--- Start of TEXT BLOCK ---
Engineering

June 12, 20269 min read

Static Analysis Misses Bugs That Reach Production

Agents can stare at code all day long, but they will not find all the issues because they are probabilistic unit tests. You need to actually run your application to get runtime evidence and proof that things behave as your organization expects them to for full integration and end-to-end tests.

Evan MarshallCTO

The Static Analysis Ceiling: Missing Bugs That Reach Production

Code review analyzes your diff. Behavioral tests check if users will run into bugs. Teams need both.

AI coding completely changed the risk equation for teams. Teams are generating code faster than they can confirm it works. Yet they can’t move slower because customer expectations have never been higher and competition has never been more fierce.

Yet real business risk can be sitting in a single pull request, and current tools aren’t enough to catch it.

Static code analysis is just one step. These code review tools read the change where behavioral testing runs the change. Both look at the same code change from different layers, and the difference is that one mirrors how users will use your application.

Code review answers the question “does this diff look reasonable?” That’s not what actually matters to your users. They care about your software helping them achieve their outcome.

KEY POINTS

→ Code review answers whether the diff looks reasonable. Behavioral testing answers whether a user can still complete what they came to do once the change ships. → Static analysis reads source and cannot observe what the application does at runtime. Auth, data states, race conditions, and live integrations sit in that blind spot. → Static analysis code review tools like CodeRabbit and Greptile study the diff. They belong alongside behavioral testing on the same PR, not in competition with it. → Behavioral testing is end-to-end testing written around user intent rather than selectors, so an agent navigates the flow and there is no script library to maintain.

The rise of AI code review

AI review tools made the reading step faster and more consistent. CodeRabbit, Greptile, and the tools in their category pull in repository context, surface logic that looks suspect, flag API contract changes, and point a human reviewer at the parts of a diff worth their attention. As coding agents push more code into review than teams used to see, that consistency keeps the review queue moving. They ensure no unit tests would be breaking for your team.

These tools hit a structural limit. They can reason about code but don’t observe what a running application does to a user's task. Seeing what happens from runtime behavior and being able to confirm it with evidence leads to catching over 30% more issues.

What static analysis can't catch

Reading a change and running it surface different information. Runtime bugs can look completely reasonable in the diff yet break the moment you run it or a real user touches it.

A database migration for a fintech company that looks good but during the rollout would cause double entries for all active customers. Every file involved looks correct on its own, the unit tests pass, and the issue only occurs during the actual migration.
--- End of TEXT BLOCK ---
PROBLEMS TO WORK ON
**A)** In the static analysis article, update the part that opens with the words "AI review tools" and closes with "for your team.", changing "review queue" to "merge queue".
**B)** Extend the static analysis article beyond its final sentence.
--- Start of DATASET ---
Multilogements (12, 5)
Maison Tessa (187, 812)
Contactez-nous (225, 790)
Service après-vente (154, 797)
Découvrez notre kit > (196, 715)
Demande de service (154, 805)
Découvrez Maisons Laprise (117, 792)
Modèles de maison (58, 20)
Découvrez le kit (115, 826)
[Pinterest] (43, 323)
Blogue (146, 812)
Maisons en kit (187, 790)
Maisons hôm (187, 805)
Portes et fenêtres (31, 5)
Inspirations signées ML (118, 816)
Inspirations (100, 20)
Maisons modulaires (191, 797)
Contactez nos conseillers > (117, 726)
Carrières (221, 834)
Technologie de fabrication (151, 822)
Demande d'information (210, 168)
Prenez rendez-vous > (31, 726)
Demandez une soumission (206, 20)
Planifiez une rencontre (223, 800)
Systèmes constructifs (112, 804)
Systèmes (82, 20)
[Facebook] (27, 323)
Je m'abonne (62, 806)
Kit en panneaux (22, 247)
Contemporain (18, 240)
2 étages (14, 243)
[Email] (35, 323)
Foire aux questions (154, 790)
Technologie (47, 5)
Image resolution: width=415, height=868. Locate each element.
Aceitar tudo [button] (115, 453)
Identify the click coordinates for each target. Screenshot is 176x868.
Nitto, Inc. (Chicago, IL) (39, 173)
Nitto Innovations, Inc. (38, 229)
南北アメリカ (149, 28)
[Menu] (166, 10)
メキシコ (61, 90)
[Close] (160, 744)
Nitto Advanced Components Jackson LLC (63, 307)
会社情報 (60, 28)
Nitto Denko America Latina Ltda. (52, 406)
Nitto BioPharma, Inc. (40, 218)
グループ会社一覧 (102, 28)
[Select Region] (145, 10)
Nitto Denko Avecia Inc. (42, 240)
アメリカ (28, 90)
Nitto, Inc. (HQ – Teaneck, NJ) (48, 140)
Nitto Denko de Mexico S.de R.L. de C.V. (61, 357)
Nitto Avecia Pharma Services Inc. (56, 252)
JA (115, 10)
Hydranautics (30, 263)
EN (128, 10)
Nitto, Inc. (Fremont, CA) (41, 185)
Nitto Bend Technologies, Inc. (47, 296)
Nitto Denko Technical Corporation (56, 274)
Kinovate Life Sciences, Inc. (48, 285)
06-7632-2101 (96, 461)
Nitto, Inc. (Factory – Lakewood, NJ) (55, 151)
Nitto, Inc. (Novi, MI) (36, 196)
--- End of DATASET ---
PER-TASK OUTPUTS
**A)**
AI review tools made the reading step faster and more consistent. CodeRabbit, Greptile, and the tools in their category pull in repository context, surface logic that looks suspect, flag API contract changes, and point a human reviewer at the parts of a diff worth their attention. As coding agents push more code into review than teams used to see, that consistency keeps the merge queue moving. They ensure no unit tests would be breaking for your team.

**B)**
A returning customer opens the app to finish a purchase, and an expired session drops them into a login loop instead of letting them back in, because the token refresh check runs after the redirect instead of before it. The order is what they came for, and the broken sign-in is where it stalls. Anyone with a fresh session sees nothing wrong, and the test against the refresh helper is green. The loop only shows up when the app runs with a stale token and real routing.

A drag-and-drop reorder looks correct in the UI, then reverts after the user navigates away and comes back, because the reorder updates local state and never calls the API. A reviewer can see that branch in the diff. Confirming the outcome takes leaving the page and returning, which is something only a running app does.

None of these are careless. Each one depends on state, timing, browser behavior, or an integration path that no amount of reading can observe. This is the structural limit of static analysis: it can only inspect the code, and the failure is in what the code does.

The Evolution to Behavioral Testing

Behavioral testing confirms that a person can complete a real task in your app, by running the app and exercising the flow the way a user would. It ties code changes to business outcomes and user flows, not flaky test suites.

An agent opens the affected paths, clicks through them, fills in inputs, waits for the application to respond, and then checks the outcome that matters. Did the migration work. Does the new integration cover all edge cases. Did the order go through. Did the returning user get back to what they were doing. Did the API survive the upgrade. It can observe UI state, network behavior, session handling, and the result the user is left with.

The question behavioral testing answers is the one code review cannot reach: can the user still do what they came to do once the change ships. Screenshot diffing compares pixels and tells you the page looks the same, which is a different claim from confirming a user completed the task. Behavioral testing is about the outcome, not the appearance.

The unit being validated is the user's goal, not any single step. A person signs in to reach something on the other side of the login, so a working sign-in matters only because it clears the path to the task waiting behind it. Behavioral testing checks that step as part of completing the task, rather than as a box to tick in isolation, which is also where it parts ways with scripted suites, which often assert that login works in isolation and call the flow covered.

Testing accelerates, and the landscape is changing

Behavioral testing is a shift-left end-to-end testing because it runs the whole application in a real environment. The approach differs from other end-to-end (e2e) test products in how the test is written and what it asserts against.

Scripted end-to-end testing in CI with Playwright, Cypress, or Selenium works well when the UI is stable and the team has capacity to maintain the suite. The cost is that the assertions are tied to selectors and DOM structure, so the tests break when the markup moves and someone has to keep them current.

Record-and-replay lowers the authoring cost of these e2e tests by capturing a session instead of hand-writing it, but it inherits the same brittleness, since the recording is coupled to the underlying structure.

Manual QA brings judgment that automation does not. This is crucial in testing edge cases and exploratory work. E2e test suites for this type of work aren’t worth the effort to build, and asking engineers to build them is how the queue backs even further up.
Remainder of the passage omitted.